17.7 Spark Streaming: Counting Twitter Hashtags Using the pyspark-notebook Docker Stack

  • Stream tweets and summarize top-20 hashtags in dynamically updating bar chart
  • Spark streaming will read tweets and summarize hashtags
  • Parts of this sample app communicate with one another via network sockets
    • low-level client/server networking in which a client app communicates with a server app over a network using techniques similar to file I/O
    • socket represents one endpoint of a connection

Launching the Docker Container and Installing Tweepy

  • For this example, you’ll install the Tweepy library into the Jupyter Docker container.
  • Follow Section 17.6.2’s instructions for launching the container and installing Python libraries into it.
  • Use the following command to install Tweepy:
    pip install tweepy

17.7.1 Streaming Tweets to a Socket

  • The script starttweetstream.py contains modified TweetListener class from our Data Mining Twitter presentation
  • Streams the specified number of tweets and sends them to a socket on the local computer
  • Requires keys.py containing Twitter credentials

Executing the Script in the Docker Container

  • File > New > Terminal
  • cd work
  • ipython starttweetstream.py number_of_tweets search_terms
    ipython starttweetstream.py 1000 football
  • Script displays "Waiting for connection" until Spark connects to begin streaming the tweets

Class TweetListener

  • Method on_status extracts hashtags, converts to lowercase and creates a space-separated string of hashtags to send to Spark
  • Uses connection’s send method to send string to whatever is reading from that socket
    • send expects as its argument a sequence of bytes
    • hashtags_string.encode('utf-8') converts a string to bytes
  • Spark streaming automatically reconstructs the strings
# starttweetstream.py
"""Script to get tweets on topic(s) specified as script argument(s) 
   and send tweet text to a socket for processing by Spark."""
import keys
import socket
import sys
import tweepy
class TweetListener(tweepy.StreamListener):
    """Handles incoming Tweet stream."""

    def __init__(self, api, connection, limit=10000):
        """Create instance variables for tracking number of tweets."""
        self.connection = connection
        self.tweet_count = 0
        self.TWEET_LIMIT = limit  # 10,000 by default
        super().__init__(api)  # call superclass's init

    def on_connect(self):
        """Called when your connection attempt is successful, enabling 
        you to perform appropriate application tasks at that point."""
        print('Successfully connected to Twitter\n')
def on_status(self, status):
        """Called when Twitter pushes a new tweet to you."""
        # get the hashtags
        hashtags = []

        for hashtag_dict in status.entities['hashtags']:
            hashtags.append(hashtag_dict['text'].lower())

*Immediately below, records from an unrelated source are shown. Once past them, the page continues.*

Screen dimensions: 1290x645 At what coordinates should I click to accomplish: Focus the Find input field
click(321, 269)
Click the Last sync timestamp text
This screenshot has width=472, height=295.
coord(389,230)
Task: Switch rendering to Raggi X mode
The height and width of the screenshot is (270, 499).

        hashtags_string = ' '.join(hashtags) + '\n'
        print(f'Screen name: {status.user.screen_name}:')
        print(f'   Hashtags: {hashtags_string}')
        self.tweet_count += 1  # track number of tweets processed

        try:
            # send requires bytes, so encode the string in utf-8 format
            self.connection.send(hashtags_string.encode('utf-8'))  
        except Exception as e:
            print(f'Error: {e}')

        # if TWEET_LIMIT is reached, return False to terminate streaming
        return self.tweet_count < self.TWEET_LIMIT

    def on_error(self, status):
        print(status)
        return True

Main Application

  • Get the number of tweets to process
if __name__ == '__main__':
    tweet_limit = int(sys.argv[1])  # get maximum number of tweets
  • Get socket object that we’ll use to wait for a connection from the Spark application
client_socket = socket.socket()  # create a socket

Main Application (cont.)

  • Bind the socket to a hostname or IP address and a port number
  • Script listens here for an initial connection
# app will use localhost (this computer) port 9876
    client_socket.bind(('localhost', 9876))

Main Application (cont.)

  • Wait until a connection is received before starting the stream
print('Waiting for connection')
    client_socket.listen()  # wait for client to connect

Main Application (cont.)

  • accept the connection
    • Returns a tuple containing a new socket object that the script will use to communicate with the Spark application and the IP address of the Spark application’s computer
# when connection received, get connection/client address
    connection, address = client_socket.accept()  
    print(f'Connection received from {address}')

Main Application (cont.)

  • Authenticate with Twitter and start the stream
# configure Twitter access
    auth = tweepy.OAuthHandler(keys.consumer_key, keys.consumer_secret)
    auth.set_access_token(keys.access_token, keys.access_token_secret)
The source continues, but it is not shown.